====== Exercise input ======

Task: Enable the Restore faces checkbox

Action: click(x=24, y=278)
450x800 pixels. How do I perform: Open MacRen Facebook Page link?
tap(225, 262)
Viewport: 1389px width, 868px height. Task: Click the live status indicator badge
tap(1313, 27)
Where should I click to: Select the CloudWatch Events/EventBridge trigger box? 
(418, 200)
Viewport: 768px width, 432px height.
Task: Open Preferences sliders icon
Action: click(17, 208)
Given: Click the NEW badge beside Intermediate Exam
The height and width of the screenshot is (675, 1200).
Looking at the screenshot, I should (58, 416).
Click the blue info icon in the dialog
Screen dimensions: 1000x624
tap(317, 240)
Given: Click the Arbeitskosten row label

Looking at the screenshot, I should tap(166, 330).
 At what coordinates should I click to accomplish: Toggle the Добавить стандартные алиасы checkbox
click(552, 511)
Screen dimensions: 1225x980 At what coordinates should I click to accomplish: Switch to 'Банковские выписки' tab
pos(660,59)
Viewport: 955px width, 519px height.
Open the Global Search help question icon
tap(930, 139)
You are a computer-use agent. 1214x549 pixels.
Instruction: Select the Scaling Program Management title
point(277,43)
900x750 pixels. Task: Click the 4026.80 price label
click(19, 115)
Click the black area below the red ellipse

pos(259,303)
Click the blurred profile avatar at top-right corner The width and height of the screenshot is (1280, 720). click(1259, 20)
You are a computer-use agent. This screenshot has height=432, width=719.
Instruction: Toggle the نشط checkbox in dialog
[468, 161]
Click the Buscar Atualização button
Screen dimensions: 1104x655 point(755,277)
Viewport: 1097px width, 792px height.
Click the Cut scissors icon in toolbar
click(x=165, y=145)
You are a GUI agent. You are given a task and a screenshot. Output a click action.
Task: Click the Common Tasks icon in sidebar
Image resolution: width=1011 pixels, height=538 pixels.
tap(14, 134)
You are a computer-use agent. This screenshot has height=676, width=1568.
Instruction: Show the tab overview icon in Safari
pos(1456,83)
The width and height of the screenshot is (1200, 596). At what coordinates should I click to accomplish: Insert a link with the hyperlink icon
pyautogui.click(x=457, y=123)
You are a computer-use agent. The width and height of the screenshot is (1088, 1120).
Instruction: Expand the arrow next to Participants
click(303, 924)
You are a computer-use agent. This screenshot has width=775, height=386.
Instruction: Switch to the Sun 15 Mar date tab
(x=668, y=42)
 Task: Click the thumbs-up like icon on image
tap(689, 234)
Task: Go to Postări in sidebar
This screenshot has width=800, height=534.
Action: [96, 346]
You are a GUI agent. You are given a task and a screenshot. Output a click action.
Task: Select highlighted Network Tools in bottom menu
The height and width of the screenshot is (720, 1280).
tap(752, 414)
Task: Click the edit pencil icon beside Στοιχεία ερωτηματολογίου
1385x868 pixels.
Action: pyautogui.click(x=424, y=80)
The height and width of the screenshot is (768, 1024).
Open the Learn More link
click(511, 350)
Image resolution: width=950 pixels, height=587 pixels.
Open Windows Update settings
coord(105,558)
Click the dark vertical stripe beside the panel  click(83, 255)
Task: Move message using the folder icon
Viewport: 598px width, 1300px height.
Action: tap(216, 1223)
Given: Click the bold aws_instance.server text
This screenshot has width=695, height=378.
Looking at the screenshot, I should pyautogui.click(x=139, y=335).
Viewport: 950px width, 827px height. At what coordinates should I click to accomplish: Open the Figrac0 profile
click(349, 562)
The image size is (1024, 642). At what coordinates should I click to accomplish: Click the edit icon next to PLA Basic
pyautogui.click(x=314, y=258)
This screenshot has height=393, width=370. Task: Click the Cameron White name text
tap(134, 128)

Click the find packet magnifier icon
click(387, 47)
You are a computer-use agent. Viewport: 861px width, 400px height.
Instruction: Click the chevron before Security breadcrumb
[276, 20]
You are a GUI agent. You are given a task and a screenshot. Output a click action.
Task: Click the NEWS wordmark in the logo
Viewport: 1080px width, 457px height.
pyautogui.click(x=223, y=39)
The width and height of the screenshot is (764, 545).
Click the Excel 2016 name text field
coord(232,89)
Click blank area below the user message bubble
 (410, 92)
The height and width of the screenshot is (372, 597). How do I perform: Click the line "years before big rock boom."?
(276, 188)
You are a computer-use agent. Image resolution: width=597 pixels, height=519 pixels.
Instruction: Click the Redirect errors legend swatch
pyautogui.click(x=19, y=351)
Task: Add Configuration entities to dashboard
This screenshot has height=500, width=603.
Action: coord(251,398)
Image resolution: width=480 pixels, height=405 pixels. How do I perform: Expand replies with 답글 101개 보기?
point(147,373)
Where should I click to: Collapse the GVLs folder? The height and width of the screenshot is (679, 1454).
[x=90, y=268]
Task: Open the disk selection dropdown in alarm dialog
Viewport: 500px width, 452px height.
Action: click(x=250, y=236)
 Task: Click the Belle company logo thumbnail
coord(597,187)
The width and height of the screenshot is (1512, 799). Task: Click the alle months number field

======

Problem requirements: The records above must be set down again exactly as written.

Output for this task:
Task: Enable the Restore faces checkbox

Action: click(x=24, y=278)
450x800 pixels. How do I perform: Open MacRen Facebook Page link?
tap(225, 262)
Viewport: 1389px width, 868px height. Task: Click the live status indicator badge
tap(1313, 27)
Where should I click to: Select the CloudWatch Events/EventBridge trigger box? 
(418, 200)
Viewport: 768px width, 432px height.
Task: Open Preferences sliders icon
Action: click(17, 208)
Given: Click the NEW badge beside Intermediate Exam
The height and width of the screenshot is (675, 1200).
Looking at the screenshot, I should (58, 416).
Click the blue info icon in the dialog
Screen dimensions: 1000x624
tap(317, 240)
Given: Click the Arbeitskosten row label

Looking at the screenshot, I should tap(166, 330).
 At what coordinates should I click to accomplish: Toggle the Добавить стандартные алиасы checkbox
click(552, 511)
Screen dimensions: 1225x980 At what coordinates should I click to accomplish: Switch to 'Банковские выписки' tab
pos(660,59)
Viewport: 955px width, 519px height.
Open the Global Search help question icon
tap(930, 139)
You are a computer-use agent. 1214x549 pixels.
Instruction: Select the Scaling Program Management title
point(277,43)
900x750 pixels. Task: Click the 4026.80 price label
click(19, 115)
Click the black area below the red ellipse

pos(259,303)
Click the blurred profile avatar at top-right corner The width and height of the screenshot is (1280, 720). click(1259, 20)
You are a computer-use agent. This screenshot has height=432, width=719.
Instruction: Toggle the نشط checkbox in dialog
[468, 161]
Click the Buscar Atualização button
Screen dimensions: 1104x655 point(755,277)
Viewport: 1097px width, 792px height.
Click the Cut scissors icon in toolbar
click(x=165, y=145)
You are a GUI agent. You are given a task and a screenshot. Output a click action.
Task: Click the Common Tasks icon in sidebar
Image resolution: width=1011 pixels, height=538 pixels.
tap(14, 134)
You are a computer-use agent. This screenshot has height=676, width=1568.
Instruction: Show the tab overview icon in Safari
pos(1456,83)
The width and height of the screenshot is (1200, 596). At what coordinates should I click to accomplish: Insert a link with the hyperlink icon
pyautogui.click(x=457, y=123)
You are a computer-use agent. The width and height of the screenshot is (1088, 1120).
Instruction: Expand the arrow next to Participants
click(303, 924)
You are a computer-use agent. This screenshot has width=775, height=386.
Instruction: Switch to the Sun 15 Mar date tab
(x=668, y=42)
 Task: Click the thumbs-up like icon on image
tap(689, 234)
Task: Go to Postări in sidebar
This screenshot has width=800, height=534.
Action: [96, 346]
You are a GUI agent. You are given a task and a screenshot. Output a click action.
Task: Select highlighted Network Tools in bottom menu
The height and width of the screenshot is (720, 1280).
tap(752, 414)
Task: Click the edit pencil icon beside Στοιχεία ερωτηματολογίου
1385x868 pixels.
Action: pyautogui.click(x=424, y=80)
The height and width of the screenshot is (768, 1024).
Open the Learn More link
click(511, 350)
Image resolution: width=950 pixels, height=587 pixels.
Open Windows Update settings
coord(105,558)
Click the dark vertical stripe beside the panel  click(83, 255)
Task: Move message using the folder icon
Viewport: 598px width, 1300px height.
Action: tap(216, 1223)
Given: Click the bold aws_instance.server text
This screenshot has width=695, height=378.
Looking at the screenshot, I should pyautogui.click(x=139, y=335).
Viewport: 950px width, 827px height. At what coordinates should I click to accomplish: Open the Figrac0 profile
click(349, 562)
The image size is (1024, 642). At what coordinates should I click to accomplish: Click the edit icon next to PLA Basic
pyautogui.click(x=314, y=258)
This screenshot has height=393, width=370. Task: Click the Cameron White name text
tap(134, 128)

Click the find packet magnifier icon
click(387, 47)
You are a computer-use agent. Viewport: 861px width, 400px height.
Instruction: Click the chevron before Security breadcrumb
[276, 20]
You are a GUI agent. You are given a task and a screenshot. Output a click action.
Task: Click the NEWS wordmark in the logo
Viewport: 1080px width, 457px height.
pyautogui.click(x=223, y=39)
The width and height of the screenshot is (764, 545).
Click the Excel 2016 name text field
coord(232,89)
Click blank area below the user message bubble
 (410, 92)
The height and width of the screenshot is (372, 597). How do I perform: Click the line "years before big rock boom."?
(276, 188)
You are a computer-use agent. Image resolution: width=597 pixels, height=519 pixels.
Instruction: Click the Redirect errors legend swatch
pyautogui.click(x=19, y=351)
Task: Add Configuration entities to dashboard
This screenshot has height=500, width=603.
Action: coord(251,398)
Image resolution: width=480 pixels, height=405 pixels. How do I perform: Expand replies with 답글 101개 보기?
point(147,373)
Where should I click to: Collapse the GVLs folder? The height and width of the screenshot is (679, 1454).
[x=90, y=268]
Task: Open the disk selection dropdown in alarm dialog
Viewport: 500px width, 452px height.
Action: click(x=250, y=236)
 Task: Click the Belle company logo thumbnail
coord(597,187)
The width and height of the screenshot is (1512, 799). Task: Click the alle months number field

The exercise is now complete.